Mich hat dieses Buch, in dem die Interaktion der Familie und das enge Verhältnis der Brüder beschrieben ist, tief beeindruckt. Der Stil der Autorin ist reduziert auf das Wichtigste. Kein Wort ist zuviel, um ein deutliches Bild vor dem geistigen Auge entstehen zu lassen.

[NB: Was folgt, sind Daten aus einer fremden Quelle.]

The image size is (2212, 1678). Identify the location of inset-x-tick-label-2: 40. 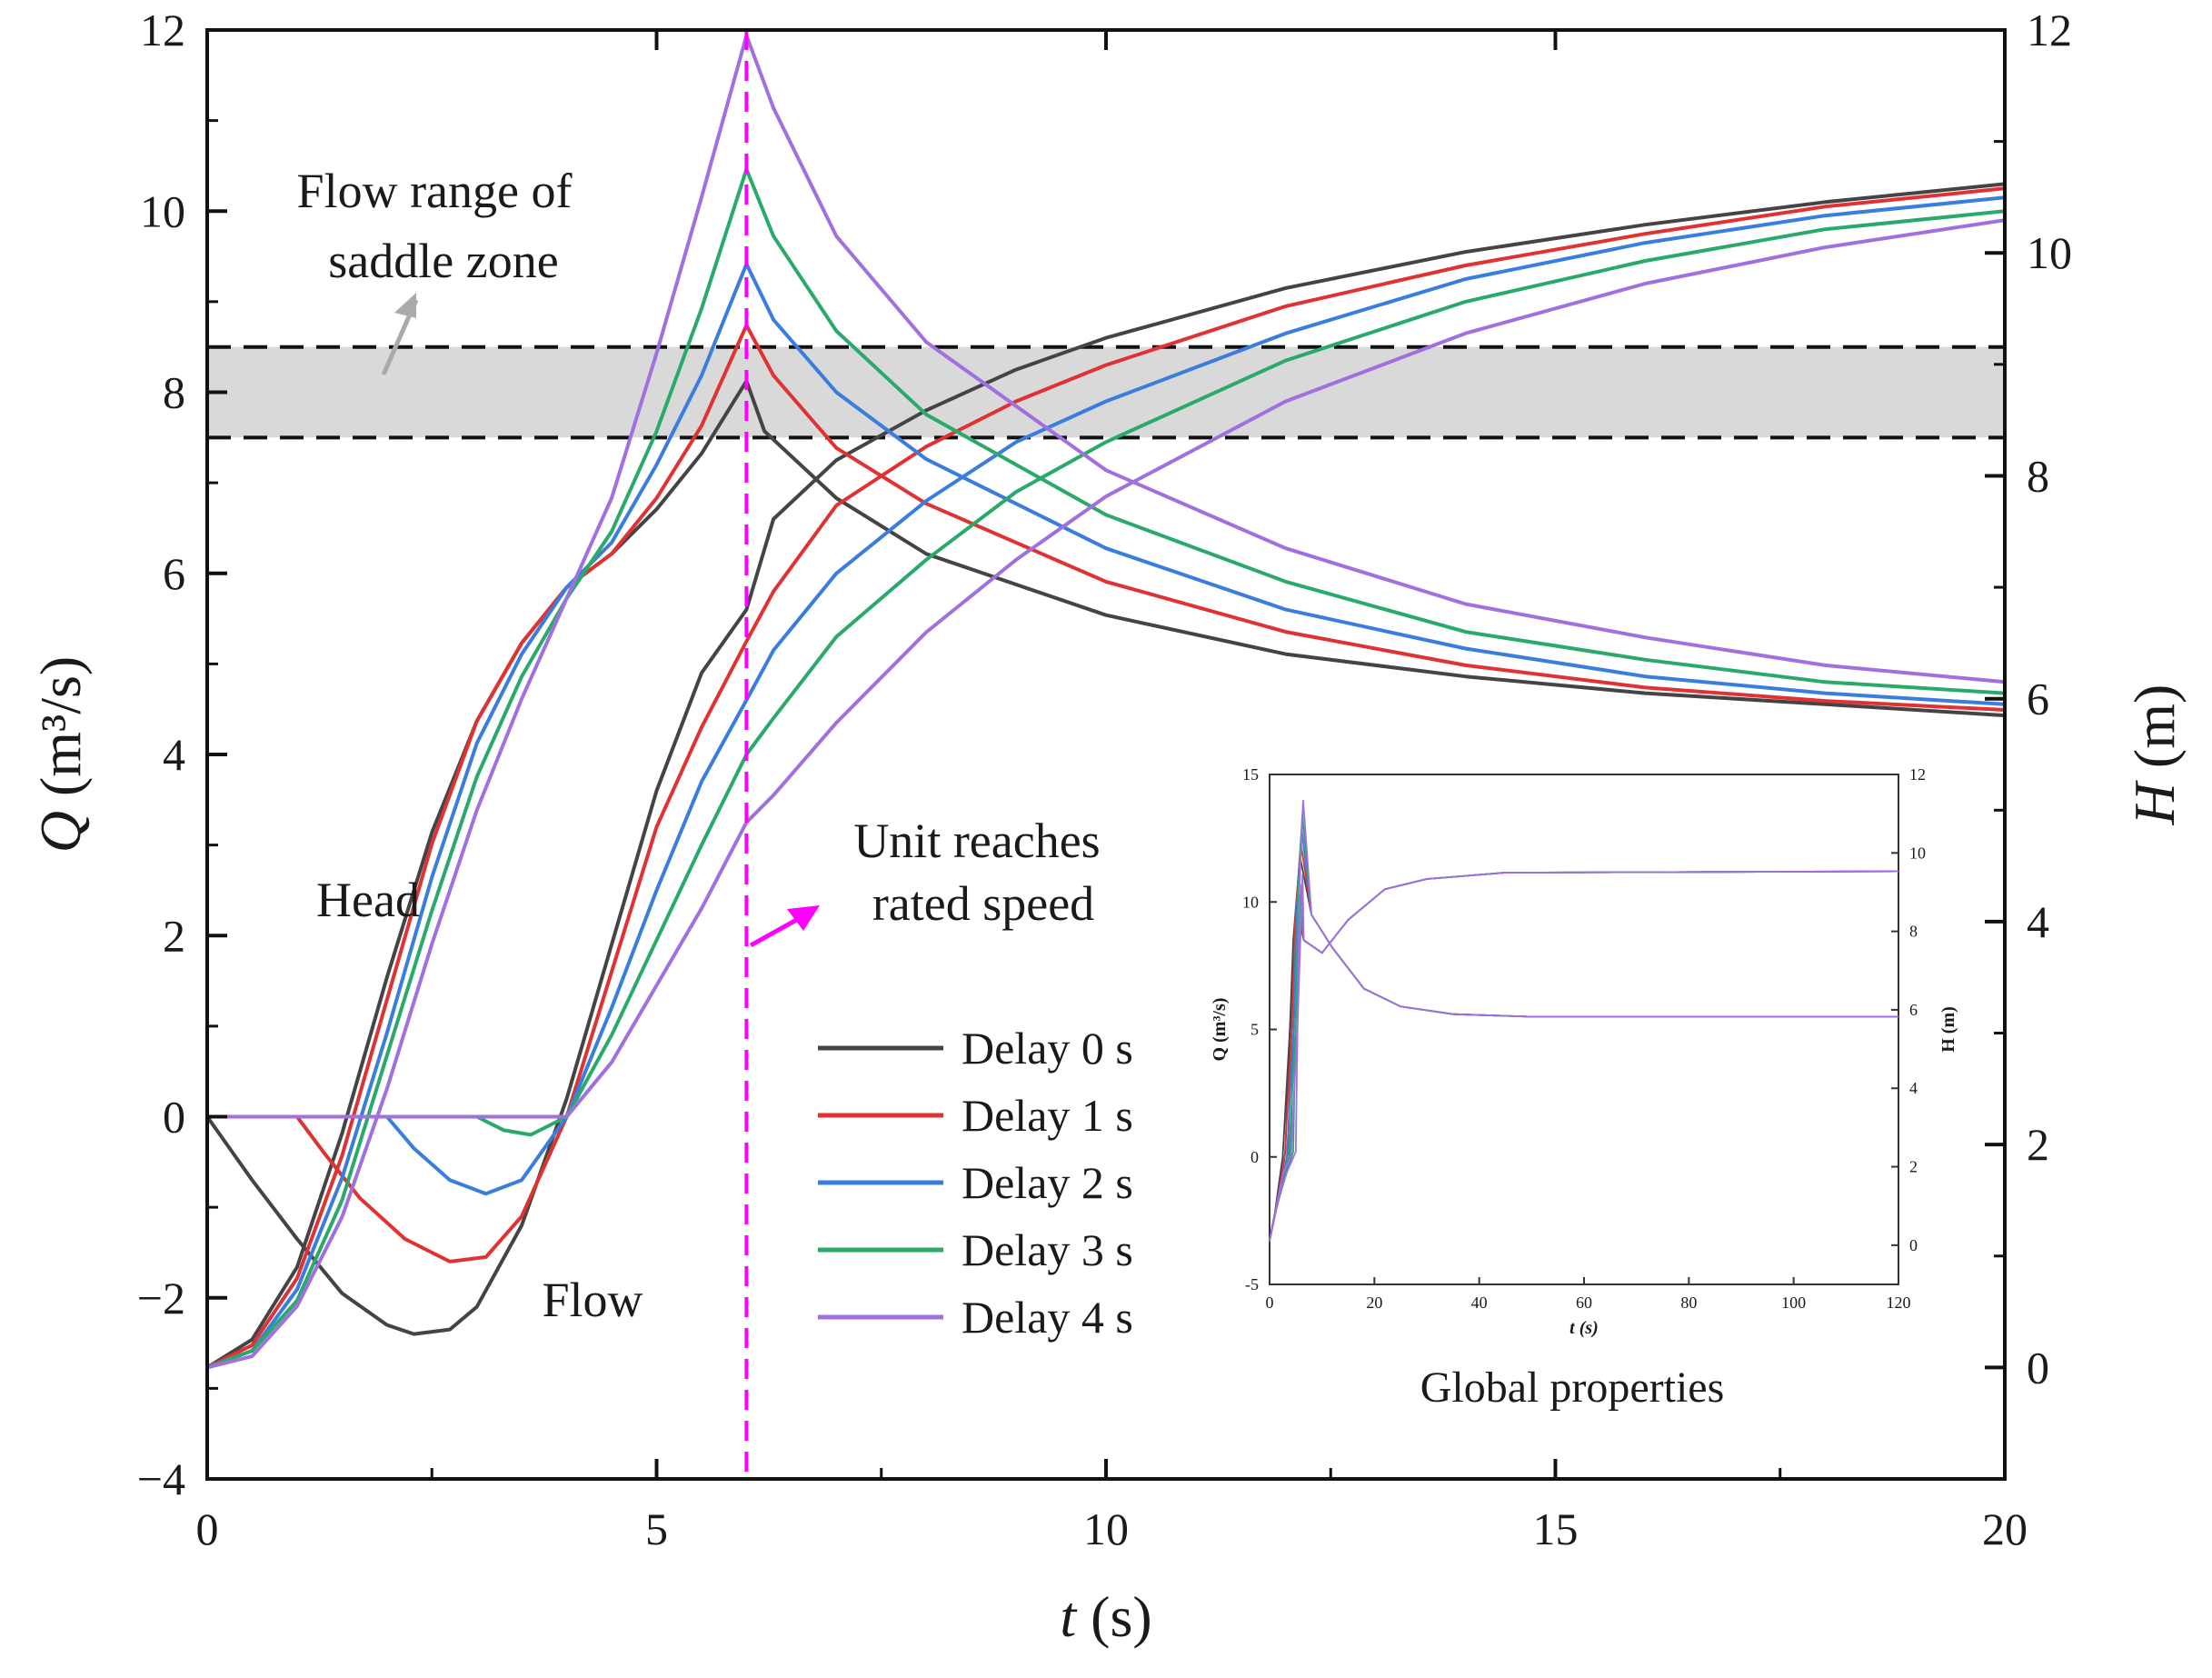
(1480, 1302). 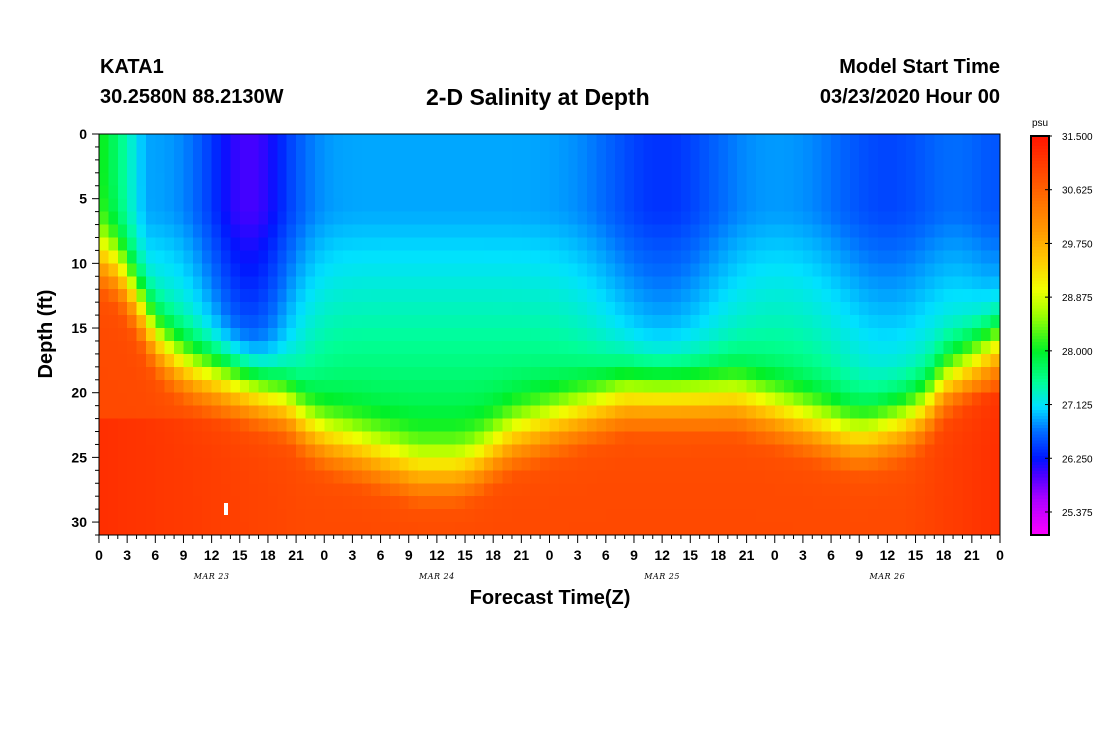 What do you see at coordinates (859, 555) in the screenshot?
I see `x-tick-label: 9` at bounding box center [859, 555].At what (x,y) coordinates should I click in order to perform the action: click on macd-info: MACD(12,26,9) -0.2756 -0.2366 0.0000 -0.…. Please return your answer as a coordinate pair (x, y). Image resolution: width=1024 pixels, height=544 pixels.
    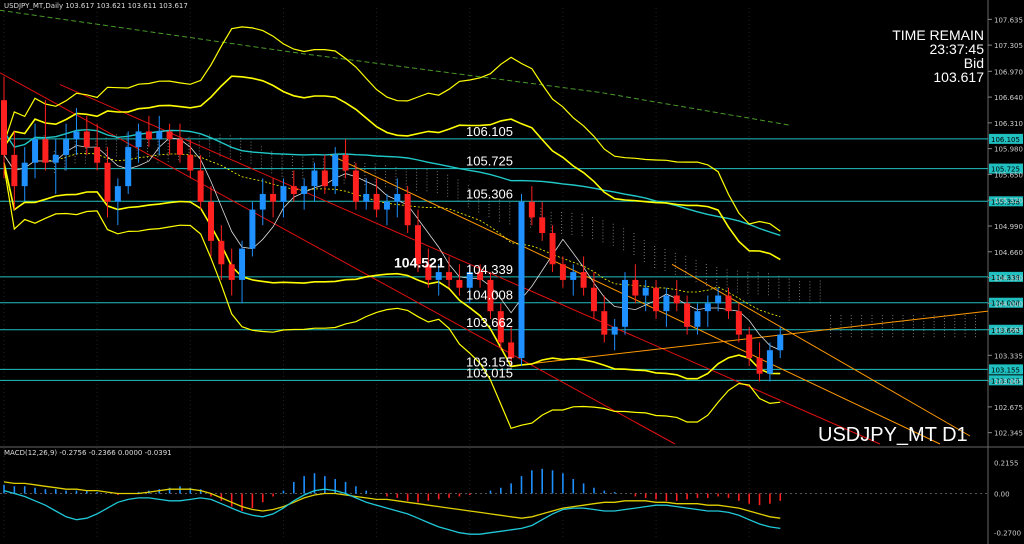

Claudette Charbonneau alias AUDE wurde 1947 in Montreal geboren und gilt als eine der wichtigsten Figuren der frankokanadischen Literaturszene. Sie war sieben Jahre alt, als die Mutter starb. Sie kam in ein Kinderheim und schrieb zwei Jahre später erste Geschichten. Nach dem Studium unterrichtete sie in Québec Kreatives Schreiben und Literaturtheorie. Nach einer Phase des düsteren Erzählens über Wahnsinn und Tod wandte sie sich mit „L‘enfant migrateur“ einer hoffnungsfrohen Weltsicht zu. Ihr gesamtes Werk ringt mit der Schwierigkeit des Seins, was sie selbst auf den frühen Verlust der Mutter zurückführte. AUDE starb 2012 an Leukämie.

Für mich war „Das Wanderkind“ ihr erstes Buch, doch es wird nicht das letzte sein. Auf jeden Fall kann ich es voller Überzeugung empfehlen.